Pressage allemand du single « Smells Like Teen Spirit » publié en 1991 sur DGC.
Tout démarre le jour où Kurt Cobain, Dave Grohl et Krist Novoselic regardent ensemble un documentaire traitant de l’accouchement dans l’eau. Le groupe se tourne alors vers Robert Fisher, alors directeur artistique chez Geffen, pour lui soumettre une idée pour la couverture de leur album : l’image d’un accouchement. Fisher se rend alors dans une bibliothèque locale afin de trouver des photographies de ce type, mais celles-ci s’avèrent trop réalistes et choquantes pour être utilisées. C’est alors qu’une photographie enregistrée sur une banque d’images professionnelles attire son attention ; on y voit un bébé flottant dans l’eau. Le groupe adhère. Mais — là encore — un problème se pose : la société gérant les droits en demande 7 500 dollars… par an ! Avec l’arrivée du bébé flotteur, on s’approche du but… Toutefois, il manque quelque chose au concept. Kurt propose d’ajouter un hameçon sur la photographie du bébé flottant. Mais quoi y mettre ? Des propositions farfelues vont bon train : un grand steak cru, un CD (ou quelque chose représentant la musique), un burrito, un chien… un billet de 1 dollar… surtout lorsque l’on sait que l’album devait initialement se nommer « Sheep » (‘mouton’), où peut alors s’exprimer la symbolique des moutons courant après un appât… l’appât du gain.

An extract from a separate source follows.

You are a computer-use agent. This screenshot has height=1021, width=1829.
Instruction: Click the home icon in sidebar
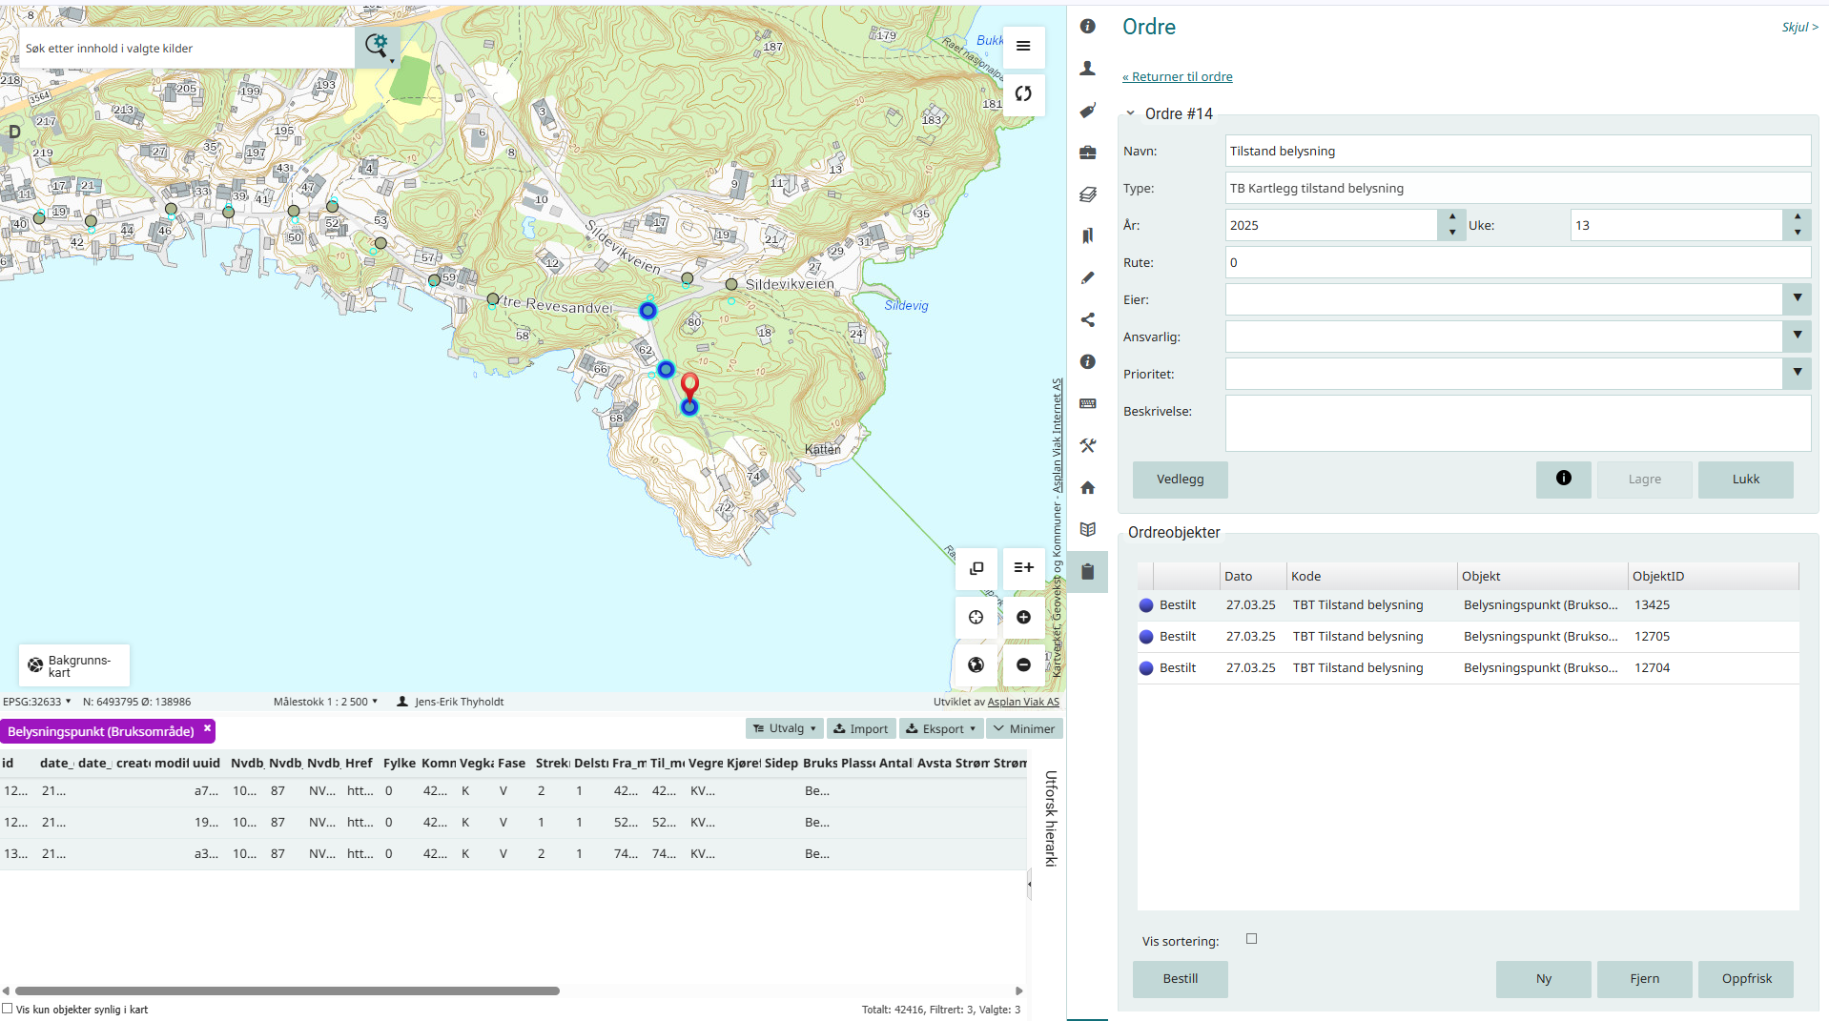[x=1087, y=488]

La photo de la banque d’image ne sera finalement pas choisie et, n’étant jamais aussi bien servi que par soi-même, Fisher opte pour une solution radicale : organiser un shooting photo. Pour ce faire, il part à la recherche d’un photographe. En consultant un annuaire spécialisé, dans lequel plusieurs photographes achetaient une page ou deux pour essayer de trouver du travail, il tombe sur une annonce. L’accroche ? « Photographe spécialisé dans les humains submergés ». C’est ainsi que Kirk Weddle, dont la spécialité est effectivement la photographie aquatique, débarque dans le projet.
Kirk se rend à la piscine dépendante du stade Rose Bowl, située à Pasadena en Californie. C’est à cet endroit que le shooting culte sera réalisé. Cinq parents vont alors prêter leur bébé afin que Kirk puisse capter leurs mouvements sous l’eau. Une poupée sera même utilisée pour les tests photo, en compagnie d’un plongeur sauveteur. L’un des bébés, le petit Spencer Elden, âgé de 3 mois, n’est autre que le fils d’un couple d’amis de Robert Fisher. Les parents de Spencer seront payés 200 dollars pour l’utilisation de son image.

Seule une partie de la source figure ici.